Chapter 1 R Setup

1.1 Preparing your environment for R

The Institute and Faculty of Actuaries have provided their own guide to getting up and running with R.

The steps to have R working is dependant on your operating system. The following resources should allow for your local installation of R to be relatively painless:

  1. Download and install R from CRAN1.
  2. Download and install an integrated development environment, a strong recommendation is RStudio Desktop.

1.2 Basic interations with R

R is case-sensitive! We add comments to our R code using the # symbol on any line. A key concept when working with R is that the preference is to work with vectorised operations (over concepts like for loops). As an example we start with 1:10 which uses the colon operator (:) to generate a sequence starting with 1 and ending with 10 in steps of 1. The output is a numeric vector of integers.
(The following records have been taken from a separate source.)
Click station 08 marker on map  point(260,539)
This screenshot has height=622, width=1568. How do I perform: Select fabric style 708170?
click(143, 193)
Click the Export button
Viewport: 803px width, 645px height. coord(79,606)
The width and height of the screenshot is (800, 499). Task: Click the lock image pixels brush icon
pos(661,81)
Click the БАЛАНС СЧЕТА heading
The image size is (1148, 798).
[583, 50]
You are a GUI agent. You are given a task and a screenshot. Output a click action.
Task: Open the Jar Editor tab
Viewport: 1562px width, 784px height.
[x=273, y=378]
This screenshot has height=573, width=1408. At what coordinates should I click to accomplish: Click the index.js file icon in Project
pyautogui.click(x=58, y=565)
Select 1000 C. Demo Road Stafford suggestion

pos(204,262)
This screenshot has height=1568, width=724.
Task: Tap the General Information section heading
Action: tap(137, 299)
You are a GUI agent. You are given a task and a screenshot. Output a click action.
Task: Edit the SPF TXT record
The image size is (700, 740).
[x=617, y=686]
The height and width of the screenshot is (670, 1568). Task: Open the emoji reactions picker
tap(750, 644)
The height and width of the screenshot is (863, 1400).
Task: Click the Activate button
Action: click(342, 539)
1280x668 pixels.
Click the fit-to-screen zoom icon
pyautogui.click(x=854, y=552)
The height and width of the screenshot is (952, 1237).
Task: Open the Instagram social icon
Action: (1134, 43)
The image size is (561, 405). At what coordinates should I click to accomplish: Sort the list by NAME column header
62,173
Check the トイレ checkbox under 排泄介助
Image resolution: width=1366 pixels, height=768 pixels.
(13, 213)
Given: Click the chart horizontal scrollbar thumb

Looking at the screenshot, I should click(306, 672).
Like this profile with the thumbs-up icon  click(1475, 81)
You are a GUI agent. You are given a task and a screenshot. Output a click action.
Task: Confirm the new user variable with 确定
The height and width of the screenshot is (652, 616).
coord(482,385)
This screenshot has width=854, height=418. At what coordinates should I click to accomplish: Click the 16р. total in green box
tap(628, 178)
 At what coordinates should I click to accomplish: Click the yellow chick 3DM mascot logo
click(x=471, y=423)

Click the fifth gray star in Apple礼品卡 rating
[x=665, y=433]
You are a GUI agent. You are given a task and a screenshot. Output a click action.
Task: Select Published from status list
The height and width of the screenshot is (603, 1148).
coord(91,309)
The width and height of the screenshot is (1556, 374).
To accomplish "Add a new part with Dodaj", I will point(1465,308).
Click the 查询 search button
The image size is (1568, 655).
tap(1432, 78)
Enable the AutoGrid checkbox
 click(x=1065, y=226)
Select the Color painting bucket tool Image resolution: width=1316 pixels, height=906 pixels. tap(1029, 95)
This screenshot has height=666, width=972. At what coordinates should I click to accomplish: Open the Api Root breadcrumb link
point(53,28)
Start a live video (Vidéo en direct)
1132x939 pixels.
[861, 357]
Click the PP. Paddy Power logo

Let’s see this in R:

# This is the syntax for comments in R
(1:10) + 2 # Notice how we add element-wise in R
##  [1]  3  4  5  6  7  8  9 10 11 12

At the most basic level, R vectors can be of atomic modes:

  • integer,
  • numeric (equivalently, double),
  • logical which take on the Boolean types: TRUE or FALSE and can be coerced into integers as 1 and 0 respectively,
  • character which will be apparent in R with the wrapper "",
  • complex, and
  • raw

This book focuses on using R to solve actuarial statistical problems and will not explore the depths of the R language2. R has the usual arithmetic operators you’d expect with any programming language:

  • +, -, *, / for addition, subtraction, multiplication and division,
  • ^ for exponentiation,
  • %% for modulo arithmetic (remainder after division)
  • %/% for integer division

We assign values to variables using the <- (“assignment”) operator3.

x <- 1:10
y <- x + 2
x <- x + x # Notice that we can re-assign values to variables
z <- x + 2
y
##  [1]  3  4  5  6  7  8  9 10 11 12
z
##  [1]  4  6  8 10 12 14 16 18 20 22

Even though \(z\) is assigned the same way as we assigned \(y\), note that \(y \neq z\) so execution order matters in R. All of \(x\), \(y\) and \(z\) are vectors in R.

1.3 Functions in R

We can add functions to R via the format function_name(arguments = values, ...):

# c() is the "combine" function, used often to create vectors
# Note we can also nest functions within functions
x <- c(1:3, 6:20, 21:42, c(43, 44))
# Another function with arguments:
y <- sample(x, size = 3)
y
## [1] 11 41 42

There are a lot of in-built functions in R that we may need:

  • factorial(x)
  • choose(n, k) - for binomial coefficients
  • exp(x)
  • log(x) - by default in base \(e\)
  • gamma(x)
  • abs(x) - absolute value
  • sqrt(x)
  • sum(x)
  • mean(x)
  • median(x)
  • var(x)
  • sd(x)
  • quantile(x, 0.75)
  • set.seed(seed) - for reproducibility of random number generation
  • sample(x, size)

R has an in-built help function ? which can be used to read the documentation on any function as well as topic areas. For example have a look at ?Special for more details about in-built R functions for the beta and gamma functions.

1.4 Data structures in R

We have already seen vectors as a data structure that is very common in R. We can identify the structure of an R “object” using the str(object) function.

Matrices

Next we introduce the matrix structure. When interacting with matrices in R it is important to note that matrix multiplication requires the %*% syntax:

first_matrix <- matrix(1:9, byrow = TRUE, nrow = 3)
first_matrix %*% first_matrix
##      [,1] [,2] [,3]
## [1,]   30   36   42
## [2,]   66   81   96
## [3,]  102  126  150

Dataframes

A data.frame is a very popular data structure used in R. Each input variable has to have the same length but can be of different types (strings, integers, booleans, etc.).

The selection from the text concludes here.